[TASK DESCRIPTION] Word-for-word repetition of the records below is needed, but only from the line holding "Task: Select the paint bucket fill tool" through the final line, with pictures excluded.

[SOURCE RECORDS]
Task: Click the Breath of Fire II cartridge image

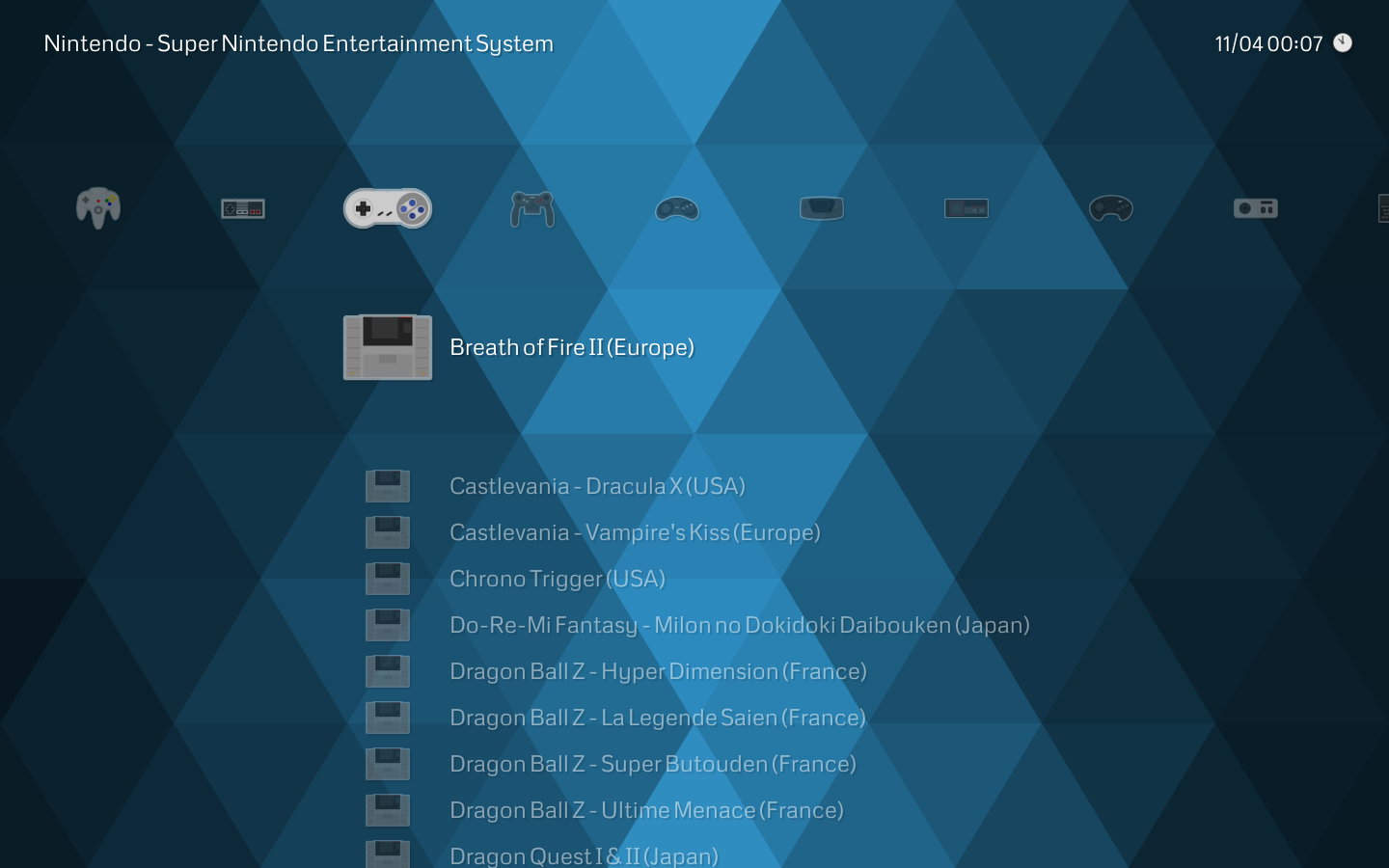Action: [x=387, y=347]
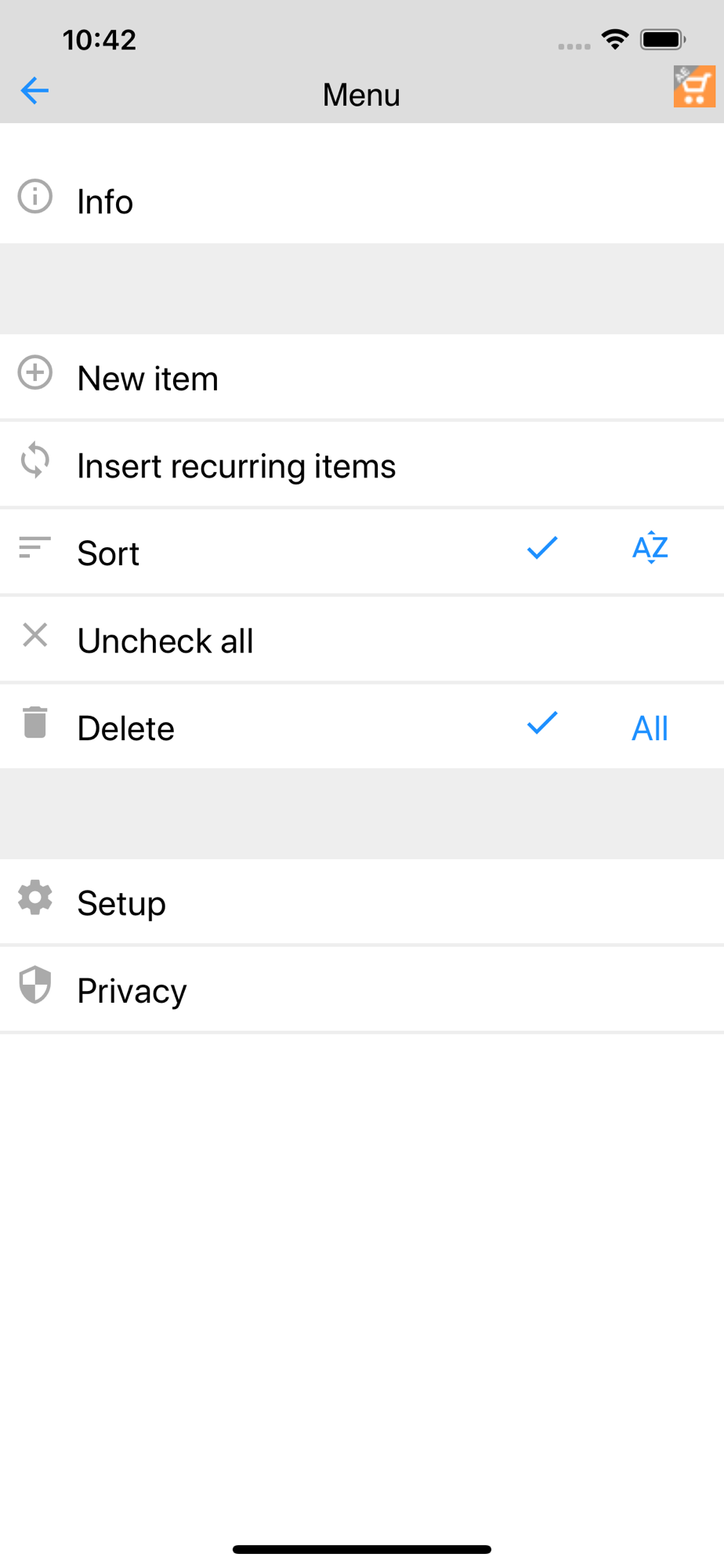The width and height of the screenshot is (724, 1568).
Task: Choose the All option in Delete row
Action: pos(650,728)
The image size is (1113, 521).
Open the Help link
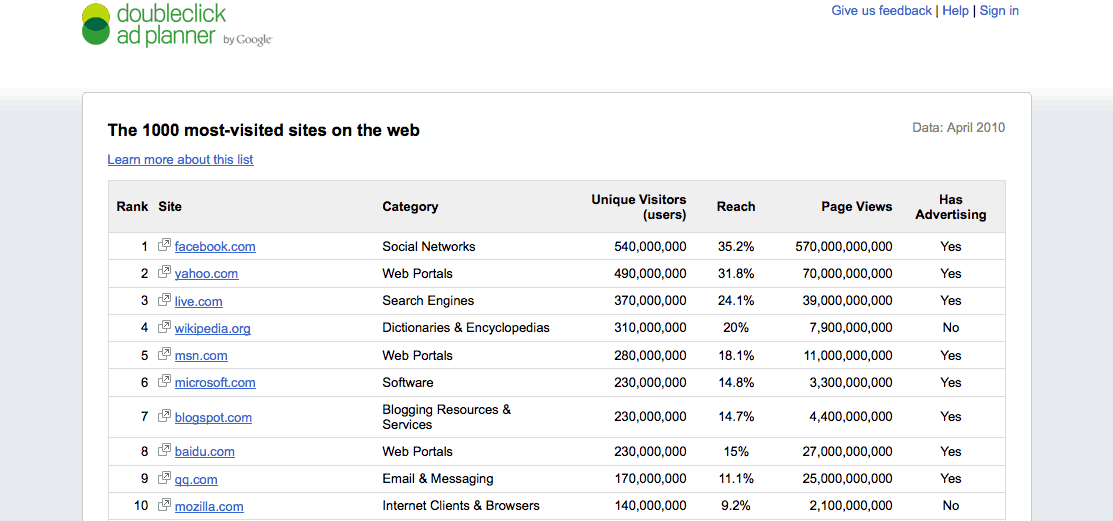coord(955,11)
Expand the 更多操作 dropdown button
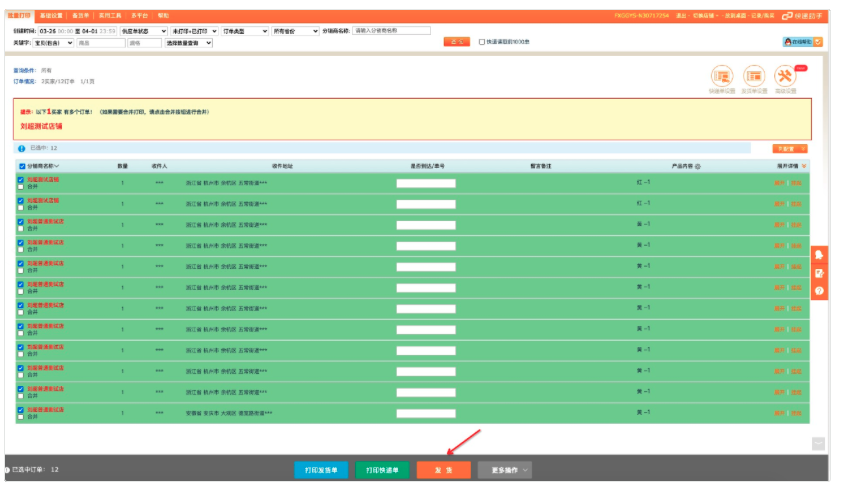This screenshot has width=842, height=489. tap(504, 470)
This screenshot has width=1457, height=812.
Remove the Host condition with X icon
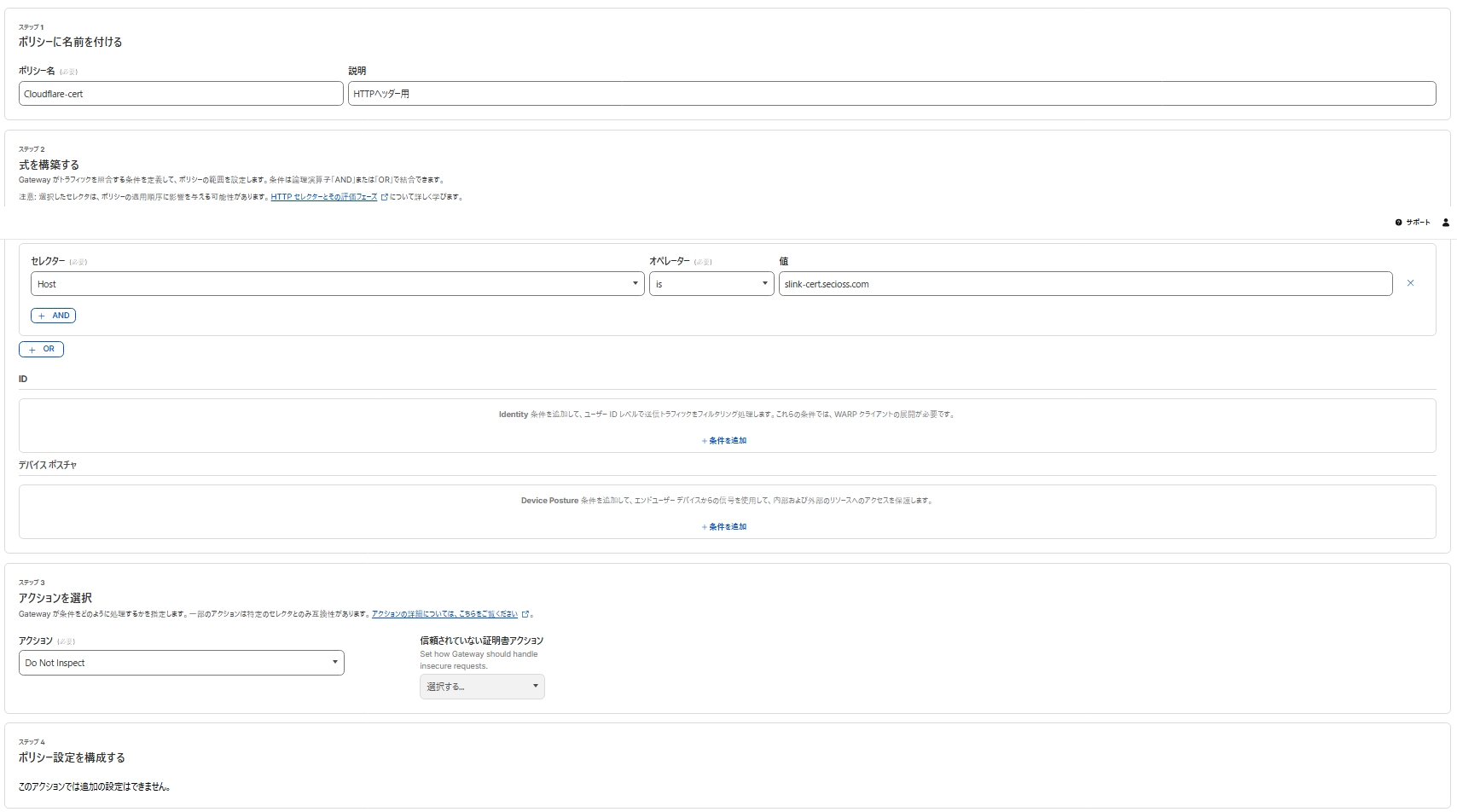click(1410, 283)
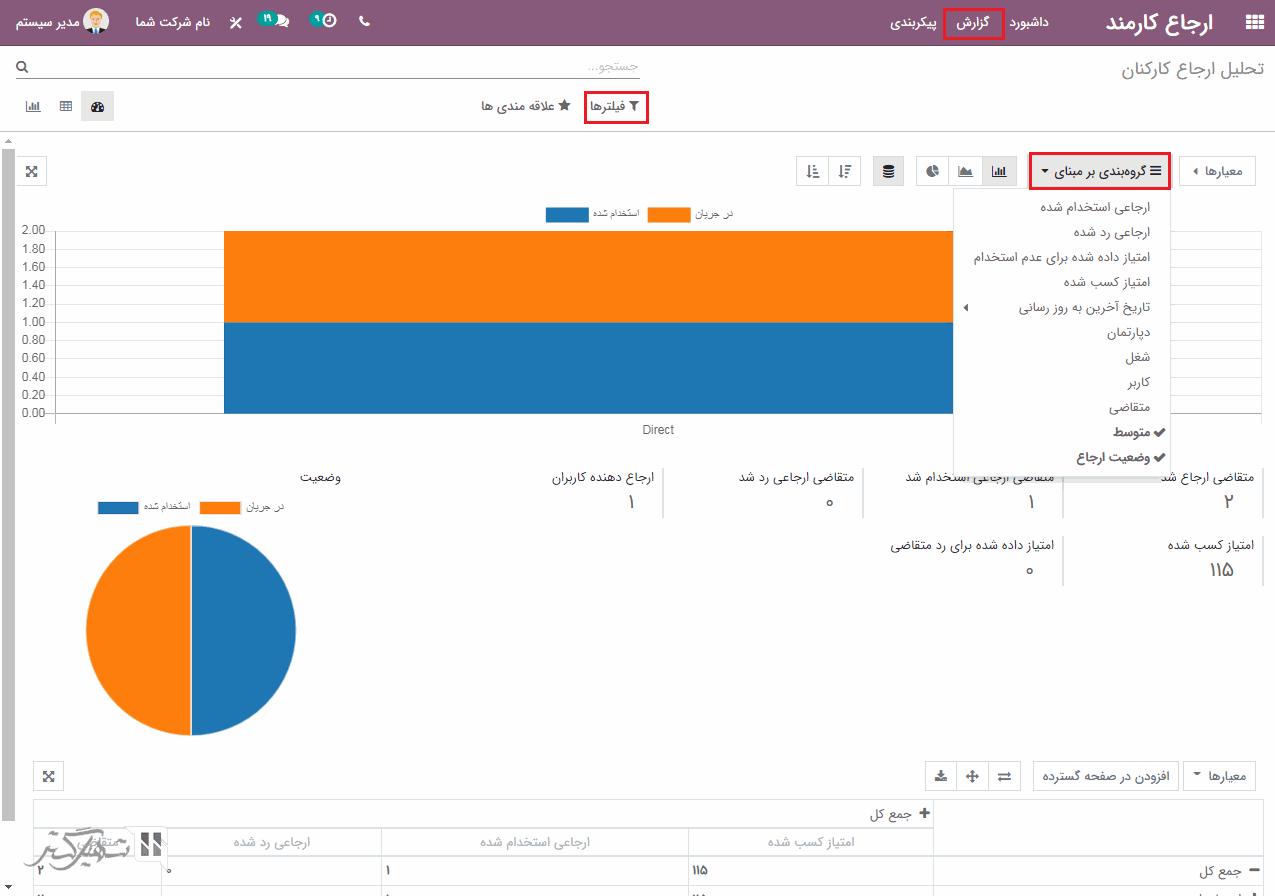Toggle the stacked chart icon
This screenshot has height=896, width=1275.
coord(888,171)
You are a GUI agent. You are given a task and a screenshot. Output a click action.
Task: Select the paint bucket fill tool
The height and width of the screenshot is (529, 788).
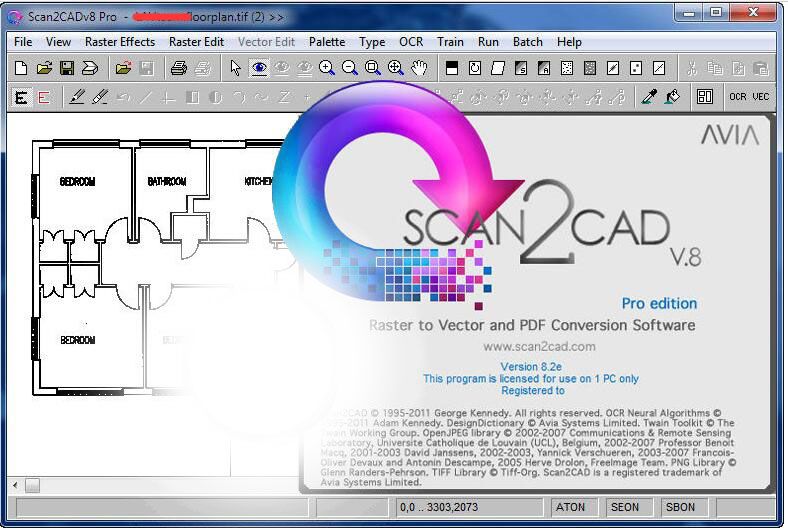tap(673, 97)
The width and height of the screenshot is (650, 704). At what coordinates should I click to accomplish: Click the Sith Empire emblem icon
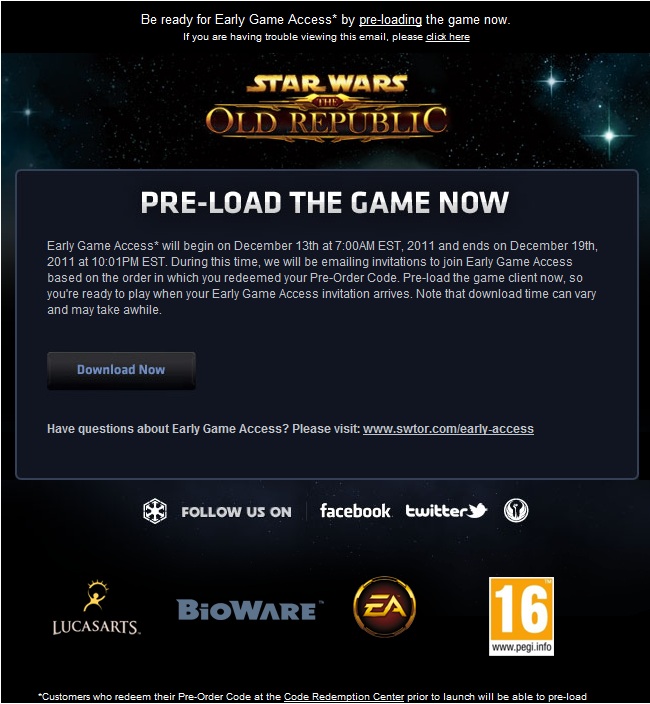coord(155,511)
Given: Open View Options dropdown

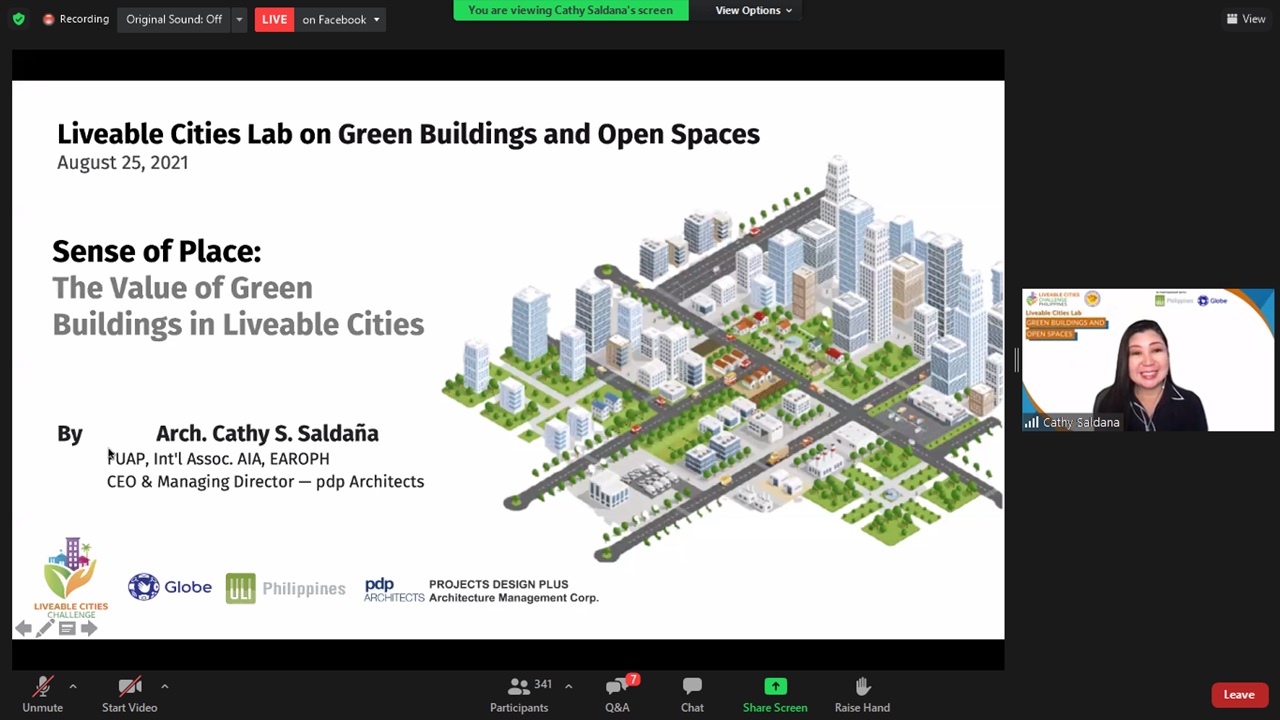Looking at the screenshot, I should pyautogui.click(x=753, y=10).
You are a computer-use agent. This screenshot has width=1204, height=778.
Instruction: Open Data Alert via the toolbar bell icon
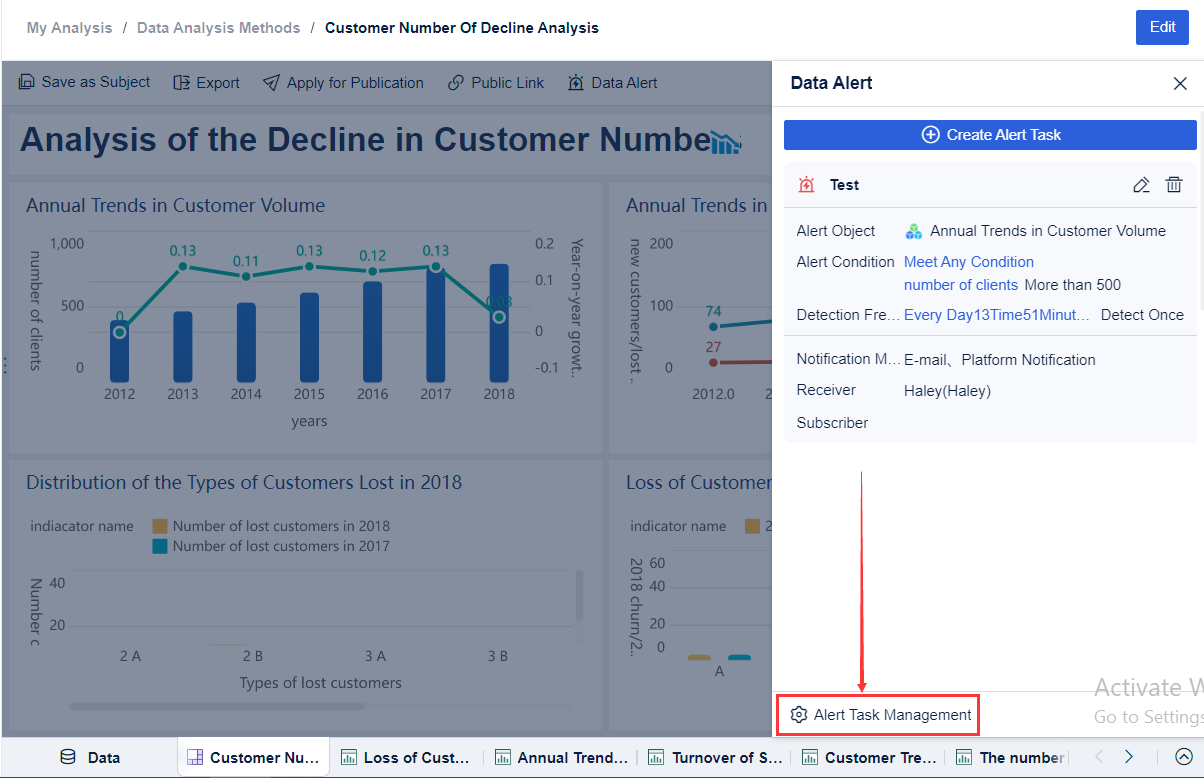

[WRITTEN SOLUTION]
Task: Select the paint bucket fill tool
The height and width of the screenshot is (529, 788).
tap(673, 97)
The width and height of the screenshot is (650, 704). At what coordinates should I click to accomplish: Click the Sith Empire emblem icon
coord(155,511)
Given: Open View Options dropdown

Looking at the screenshot, I should pyautogui.click(x=753, y=10).
You are a computer-use agent. This screenshot has width=1204, height=778.
Instruction: Open Data Alert via the toolbar bell icon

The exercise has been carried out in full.